WASHINGTON -- A US appeals panel sharply challenged the Bush administration yesterday over new rules making it easier for police and the FBI to wiretap Internet phone calls. A judge said the government's courtroom arguments were ''gobbledygook."
The skepticism expressed so openly toward the administration's case encouraged civil liberties and education groups that argued that the government is improperly applying telephone-era rules to a new generation of Internet services.
''Your argument makes no sense," US Circuit Judge Harry T. Edwards told Jacob Lewis, the lawyer for the Federal Communications Commission.
At another point in the hearing, Edwards told Lewis that his arguments were ''gobbledygook" and ''nonsense."
The court's decision was expected within several months.
Edwards appeared skeptical over the FCC's decision to require that providers of Internet phone service and broadband services must ensure their equipment can accommodate police wiretaps under the 1994 Communications Assistance for Law Enforcement Act.
The new rules go into effect in May 2007.
The 1994 law was originally aimed at ensuring court-ordered wiretaps could be placed on wireless phones.

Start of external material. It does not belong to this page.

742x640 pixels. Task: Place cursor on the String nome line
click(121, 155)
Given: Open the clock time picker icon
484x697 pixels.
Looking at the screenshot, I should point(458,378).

The Justice Department, which has lobbied aggressively on the subject, warned in court papers that failure to expand the wiretap requirements to the fast-growing Internet phone industry ''could effectively provide a surveillance safe haven for criminals and terrorists who make use of new communications services."
Critics said the new FCC rules are too broad and inconsistent with the intent of Congress when it passed the 1994 surveillance law, which excluded categories of companies described as information services.
The FCC asserted that providers of high-speed Internet services should be covered under the 1994 law because their voice-transmission services can be considered separately from information services. ''Congress intended to cover services [in the 1994 law] that were functionally equivalent" to traditional telephones, Lewis said.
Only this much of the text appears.